Perspectivas e desafios da educação a distância no Brasil
Enviada em 06/05/2020
A Covid-19, é uma doença virótica, que, em 2020, fez com que a OMS (Organização Mundial da Saúde) declarasse estado de Pandemia Mundial. O alto grau de contágio do Corona Vírus provocou necessidade de quarentena, ou seja, de isolamento social, impossibilitando as aulas presenciais no mundo, inclusive no Brasil. A mudança brusca de aulas presenciais para aulas a distância, o famigerado “EAD” (Ensino à distância), escancarou a falta de preparo do Ministério da Educação e de instituições de ensino privado em lidar com os estudantes através do EAD.

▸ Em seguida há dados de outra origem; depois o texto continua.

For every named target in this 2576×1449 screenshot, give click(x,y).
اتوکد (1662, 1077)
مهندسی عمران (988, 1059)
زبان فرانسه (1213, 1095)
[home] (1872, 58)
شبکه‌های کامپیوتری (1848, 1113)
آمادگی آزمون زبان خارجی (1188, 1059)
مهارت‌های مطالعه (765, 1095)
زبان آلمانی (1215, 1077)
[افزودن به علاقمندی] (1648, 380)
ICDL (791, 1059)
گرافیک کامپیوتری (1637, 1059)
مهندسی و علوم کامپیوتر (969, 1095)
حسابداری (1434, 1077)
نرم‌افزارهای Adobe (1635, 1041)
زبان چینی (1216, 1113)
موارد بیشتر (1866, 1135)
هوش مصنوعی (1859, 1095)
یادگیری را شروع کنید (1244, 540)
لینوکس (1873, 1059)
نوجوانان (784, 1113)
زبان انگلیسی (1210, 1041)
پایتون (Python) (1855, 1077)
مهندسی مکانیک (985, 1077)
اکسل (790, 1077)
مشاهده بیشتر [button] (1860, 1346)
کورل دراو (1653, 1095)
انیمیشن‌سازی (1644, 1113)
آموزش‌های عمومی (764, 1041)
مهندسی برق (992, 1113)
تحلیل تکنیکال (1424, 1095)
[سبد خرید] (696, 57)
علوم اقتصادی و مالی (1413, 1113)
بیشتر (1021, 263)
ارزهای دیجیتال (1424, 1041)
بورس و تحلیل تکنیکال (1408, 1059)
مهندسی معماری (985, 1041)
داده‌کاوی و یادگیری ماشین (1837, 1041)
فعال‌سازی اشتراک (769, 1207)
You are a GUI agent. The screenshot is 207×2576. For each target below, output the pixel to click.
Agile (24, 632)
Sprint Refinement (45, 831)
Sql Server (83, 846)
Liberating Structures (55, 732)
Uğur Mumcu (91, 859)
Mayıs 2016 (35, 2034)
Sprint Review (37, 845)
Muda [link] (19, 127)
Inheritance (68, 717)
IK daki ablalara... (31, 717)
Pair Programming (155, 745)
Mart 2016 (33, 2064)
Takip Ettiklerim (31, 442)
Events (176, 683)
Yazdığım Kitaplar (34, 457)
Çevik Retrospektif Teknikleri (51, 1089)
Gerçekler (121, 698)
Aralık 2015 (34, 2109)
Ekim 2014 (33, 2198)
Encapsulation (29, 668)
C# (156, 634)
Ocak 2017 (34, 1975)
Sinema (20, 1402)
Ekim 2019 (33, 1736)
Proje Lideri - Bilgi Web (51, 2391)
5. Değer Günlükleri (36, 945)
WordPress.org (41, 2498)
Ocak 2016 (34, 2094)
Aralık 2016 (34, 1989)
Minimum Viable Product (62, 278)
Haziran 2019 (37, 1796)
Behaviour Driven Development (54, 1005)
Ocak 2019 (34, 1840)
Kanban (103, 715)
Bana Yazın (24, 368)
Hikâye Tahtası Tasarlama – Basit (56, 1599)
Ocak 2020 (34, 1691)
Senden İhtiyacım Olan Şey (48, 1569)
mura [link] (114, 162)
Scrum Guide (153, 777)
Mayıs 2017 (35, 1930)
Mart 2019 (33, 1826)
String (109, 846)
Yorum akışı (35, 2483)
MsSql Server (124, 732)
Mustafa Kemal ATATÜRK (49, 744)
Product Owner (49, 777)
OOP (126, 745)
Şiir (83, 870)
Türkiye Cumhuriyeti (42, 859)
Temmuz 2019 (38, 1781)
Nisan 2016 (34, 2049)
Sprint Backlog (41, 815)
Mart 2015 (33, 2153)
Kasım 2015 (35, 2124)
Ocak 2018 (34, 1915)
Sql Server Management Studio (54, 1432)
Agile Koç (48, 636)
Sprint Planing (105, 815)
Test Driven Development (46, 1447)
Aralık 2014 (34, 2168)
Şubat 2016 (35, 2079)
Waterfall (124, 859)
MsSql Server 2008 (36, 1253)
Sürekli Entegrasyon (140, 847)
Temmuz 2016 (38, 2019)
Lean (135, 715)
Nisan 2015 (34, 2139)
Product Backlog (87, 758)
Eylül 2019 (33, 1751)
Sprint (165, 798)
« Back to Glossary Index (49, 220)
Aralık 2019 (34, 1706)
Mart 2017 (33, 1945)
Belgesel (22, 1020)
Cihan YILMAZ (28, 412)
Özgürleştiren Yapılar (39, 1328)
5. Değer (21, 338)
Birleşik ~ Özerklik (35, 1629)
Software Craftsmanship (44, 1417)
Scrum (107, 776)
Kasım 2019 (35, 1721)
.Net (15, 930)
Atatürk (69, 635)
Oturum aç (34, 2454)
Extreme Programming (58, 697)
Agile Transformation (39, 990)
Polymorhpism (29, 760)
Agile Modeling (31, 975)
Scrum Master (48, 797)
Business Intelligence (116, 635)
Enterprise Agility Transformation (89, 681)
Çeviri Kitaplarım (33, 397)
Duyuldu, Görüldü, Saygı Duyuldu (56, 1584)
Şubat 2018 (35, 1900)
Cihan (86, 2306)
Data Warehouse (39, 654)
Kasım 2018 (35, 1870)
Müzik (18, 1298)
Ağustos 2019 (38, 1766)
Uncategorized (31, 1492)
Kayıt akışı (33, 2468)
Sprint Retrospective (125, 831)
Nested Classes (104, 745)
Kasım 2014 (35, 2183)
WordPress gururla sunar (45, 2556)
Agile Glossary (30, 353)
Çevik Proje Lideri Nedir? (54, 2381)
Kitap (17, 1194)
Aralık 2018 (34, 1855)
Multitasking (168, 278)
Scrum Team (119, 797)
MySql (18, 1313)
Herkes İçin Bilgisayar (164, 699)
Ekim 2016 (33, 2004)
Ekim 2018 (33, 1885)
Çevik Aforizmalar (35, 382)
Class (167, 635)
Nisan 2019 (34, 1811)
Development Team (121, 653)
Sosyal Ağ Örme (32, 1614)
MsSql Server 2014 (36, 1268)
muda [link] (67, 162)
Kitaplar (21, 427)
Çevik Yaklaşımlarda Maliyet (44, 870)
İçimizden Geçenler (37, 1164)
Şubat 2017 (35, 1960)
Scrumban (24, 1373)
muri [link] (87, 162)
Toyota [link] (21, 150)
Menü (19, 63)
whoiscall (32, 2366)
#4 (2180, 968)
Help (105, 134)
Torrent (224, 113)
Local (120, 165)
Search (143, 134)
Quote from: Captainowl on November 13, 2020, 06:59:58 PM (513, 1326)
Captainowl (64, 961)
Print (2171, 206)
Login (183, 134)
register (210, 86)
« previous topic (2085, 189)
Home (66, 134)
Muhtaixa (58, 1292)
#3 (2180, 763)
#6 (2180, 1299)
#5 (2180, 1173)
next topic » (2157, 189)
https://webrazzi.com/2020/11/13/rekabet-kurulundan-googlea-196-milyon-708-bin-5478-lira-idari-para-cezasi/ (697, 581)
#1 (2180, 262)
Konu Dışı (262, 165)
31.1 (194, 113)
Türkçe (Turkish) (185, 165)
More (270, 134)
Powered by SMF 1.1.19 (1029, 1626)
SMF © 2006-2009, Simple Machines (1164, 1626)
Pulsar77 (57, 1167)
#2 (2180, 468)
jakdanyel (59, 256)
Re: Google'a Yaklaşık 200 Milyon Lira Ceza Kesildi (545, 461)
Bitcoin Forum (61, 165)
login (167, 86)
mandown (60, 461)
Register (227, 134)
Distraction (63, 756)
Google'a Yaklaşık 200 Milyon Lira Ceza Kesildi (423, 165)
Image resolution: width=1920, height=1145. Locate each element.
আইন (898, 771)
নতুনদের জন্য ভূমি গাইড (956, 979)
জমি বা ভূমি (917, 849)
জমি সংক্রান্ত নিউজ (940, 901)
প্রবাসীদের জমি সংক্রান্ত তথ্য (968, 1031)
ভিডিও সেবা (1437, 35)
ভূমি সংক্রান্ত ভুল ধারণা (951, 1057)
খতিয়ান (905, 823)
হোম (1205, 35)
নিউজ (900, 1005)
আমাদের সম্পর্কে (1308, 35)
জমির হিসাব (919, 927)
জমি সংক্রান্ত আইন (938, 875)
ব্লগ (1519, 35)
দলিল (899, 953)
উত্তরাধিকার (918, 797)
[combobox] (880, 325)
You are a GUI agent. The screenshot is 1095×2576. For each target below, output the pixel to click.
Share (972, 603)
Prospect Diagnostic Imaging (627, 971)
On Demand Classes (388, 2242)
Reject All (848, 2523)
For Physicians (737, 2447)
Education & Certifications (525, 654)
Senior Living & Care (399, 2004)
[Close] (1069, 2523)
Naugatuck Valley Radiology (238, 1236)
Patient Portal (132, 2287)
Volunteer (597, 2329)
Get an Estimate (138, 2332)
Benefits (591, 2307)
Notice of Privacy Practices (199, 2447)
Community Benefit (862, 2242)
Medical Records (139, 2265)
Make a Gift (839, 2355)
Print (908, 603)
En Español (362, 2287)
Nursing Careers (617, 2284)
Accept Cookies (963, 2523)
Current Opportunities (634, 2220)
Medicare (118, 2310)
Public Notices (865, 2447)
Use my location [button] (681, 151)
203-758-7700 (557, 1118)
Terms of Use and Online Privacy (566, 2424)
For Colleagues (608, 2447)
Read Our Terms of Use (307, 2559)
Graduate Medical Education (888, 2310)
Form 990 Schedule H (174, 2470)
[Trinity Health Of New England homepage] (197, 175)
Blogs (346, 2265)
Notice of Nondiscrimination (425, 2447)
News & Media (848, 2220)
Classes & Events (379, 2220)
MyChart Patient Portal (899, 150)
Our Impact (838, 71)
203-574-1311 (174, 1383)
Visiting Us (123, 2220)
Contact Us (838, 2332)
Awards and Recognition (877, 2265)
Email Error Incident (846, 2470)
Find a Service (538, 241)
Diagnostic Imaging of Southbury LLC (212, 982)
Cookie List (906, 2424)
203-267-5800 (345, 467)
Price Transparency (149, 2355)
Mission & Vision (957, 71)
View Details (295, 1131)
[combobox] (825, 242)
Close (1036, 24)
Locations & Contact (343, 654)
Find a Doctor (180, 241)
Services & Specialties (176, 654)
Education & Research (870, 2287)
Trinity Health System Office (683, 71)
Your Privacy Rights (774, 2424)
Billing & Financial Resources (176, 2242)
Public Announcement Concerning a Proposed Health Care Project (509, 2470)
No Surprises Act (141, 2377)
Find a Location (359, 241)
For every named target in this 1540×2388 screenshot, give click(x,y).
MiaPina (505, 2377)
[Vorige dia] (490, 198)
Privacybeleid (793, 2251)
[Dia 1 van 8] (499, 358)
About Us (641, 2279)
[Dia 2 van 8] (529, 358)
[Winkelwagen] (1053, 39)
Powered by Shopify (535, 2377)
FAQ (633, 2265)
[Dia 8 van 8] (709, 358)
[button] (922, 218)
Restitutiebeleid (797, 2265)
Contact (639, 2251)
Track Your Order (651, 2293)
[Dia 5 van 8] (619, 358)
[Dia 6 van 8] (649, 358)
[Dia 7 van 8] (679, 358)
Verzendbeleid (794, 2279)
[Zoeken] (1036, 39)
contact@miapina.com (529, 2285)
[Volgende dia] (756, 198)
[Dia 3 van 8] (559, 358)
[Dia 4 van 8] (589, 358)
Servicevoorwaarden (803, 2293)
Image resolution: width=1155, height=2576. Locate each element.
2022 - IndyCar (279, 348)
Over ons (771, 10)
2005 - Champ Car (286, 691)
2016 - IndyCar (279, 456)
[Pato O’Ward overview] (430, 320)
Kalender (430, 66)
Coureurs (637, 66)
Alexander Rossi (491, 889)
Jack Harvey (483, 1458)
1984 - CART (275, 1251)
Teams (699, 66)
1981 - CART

Atualmente, o meio mais utilizado pelas instituições de educação para se comunicar com os estudantes é a internet. De acordo com o TIC Domicílios, do Comitê Gestor de Internet, em 2018, 30% da população total do Brasil não possuía acesso à internet. A desigualdade, nesse momento de isolamento social, aumenta a disparidade na qualidade de ensino entre àqueles que são financeiramente privilegiados e aqueles que não possuem condições favoráveis a adaptação ao EAD, perpetuando assim, a desigualdade social, uma vez que a educação é um dos principais caminhos para a ascensão social, e restringindo-a a apenas uma parcela da população, é natural que os indivíduos mais instruídos obtenham melhor qualidade de vida no longo prazo.
Em um país tão desigual como o Brasil, já era esperado que o EAD fosse integralmente oferecido à estudantes de classes mais privilegiadas, uma vez que estes, possuem um leque de ferramentas de ensino muito mais amplo do que os jovens de classes desfavorecidas. Porém, a pandemia fez com que o EAD fosse implementado às pressas, sem um planejamento pré-definido, o que fez com que os estudantes de classe média e alta também sentissem dificuldades de adaptação, uma vez que não ocorreu uma familiarização prévia dos métodos e ferramentas que são continuamente empregados na educação à distância.
Tendo em vista a disparidade educacional entre as classes mais privilegiadas e as classes menos afortunadas, é um fato que o EAD no Brasil deve-se adequar aos padrões que a população brasileira vive. O MEC (Ministério da Educação) e as Instituições de Ensino Privado deve disponibilizar video-aulas online, porém, é necessário que uma estratégia e um cronograma seja montado juntamente a uma equipe especializada de pedagogos, para que a adaptação dos estudantes seja a melhor possível. Além disso, o MEC deve buscar atingir a parcela da população que não possui acesso à internet, o que pode ser feito através da elaboração de apostilas que englobem as matérias estudadas, sendo distribuídas gratuitamente à estudantes da rede pública, para que assim, a disparidade da qualidade do ensino seja diminuída.